The objective is not simply compliance. It is about building stronger partnerships, reducing risk, increasing transparency and creating long-term value for customers and suppliers alike.
ESG is becoming a business performance conversation
One of the most significant shifts taking place today is the way organisations are evaluating sustainability investments. Businesses increasingly expect ESG initiatives to demonstrate measurable outcomes.
The conversation is moving away
from policy statements and towards performance indicators. Can a sustainability
initiative reduce operating costs, improve reliability, strengthen resilience
and help organisations adapt to future regulatory requirements? The answer is
increasingly yes.
The RS and CIPS research found that organisations are prioritising sustainability initiatives that deliver operational benefits, particularly energy reduction, waste management, renewable energy adoption and improved resource efficiency.
This reflects a broader shift in thinking. ESG is no longer viewed solely through the lens of corporate responsibility. It is increasingly assessed through the lens of business value.

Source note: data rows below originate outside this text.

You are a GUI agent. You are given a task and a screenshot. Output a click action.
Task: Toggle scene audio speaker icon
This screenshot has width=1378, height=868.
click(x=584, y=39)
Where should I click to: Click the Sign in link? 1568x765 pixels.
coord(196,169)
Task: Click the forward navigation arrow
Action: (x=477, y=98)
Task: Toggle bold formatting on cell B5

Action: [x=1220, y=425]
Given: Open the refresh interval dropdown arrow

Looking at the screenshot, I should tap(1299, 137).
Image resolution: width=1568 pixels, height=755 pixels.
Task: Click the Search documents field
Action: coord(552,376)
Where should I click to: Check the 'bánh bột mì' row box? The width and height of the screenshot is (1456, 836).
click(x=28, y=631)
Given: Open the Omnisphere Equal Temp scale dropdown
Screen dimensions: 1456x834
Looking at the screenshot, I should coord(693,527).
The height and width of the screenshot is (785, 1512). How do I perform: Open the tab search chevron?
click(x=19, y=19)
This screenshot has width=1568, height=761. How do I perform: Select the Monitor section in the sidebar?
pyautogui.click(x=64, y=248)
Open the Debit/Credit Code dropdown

When organisations take a total cost of ownership approach, sustainable solutions often prove to be the smarter commercial choice over the long term.
Creating connections and possibilities
The theme of this year’s RS Connect
event, Powering Connections. Where Connections Meet Possibilities, reflects a
broader truth about how organisations succeed in an increasingly complex and
unpredictable environment. Meaningful progress rarely happens in isolation. It
is enabled through connection.
Whether through the effective sharing of data, deeper collaboration across supply chains, the intelligent application of technology or stronger supplier relationships, connections create the conditions for resilience and growth. They enable organisations to move faster, operate more efficiently and respond more effectively to change.
The organisations that will lead in the years ahead will not be defined by how well they react to disruption, but by how deliberately they design for it. They will build resilience into their operations, strengthen partnerships across their value chains and use ESG as a framework for better, more disciplined decision making.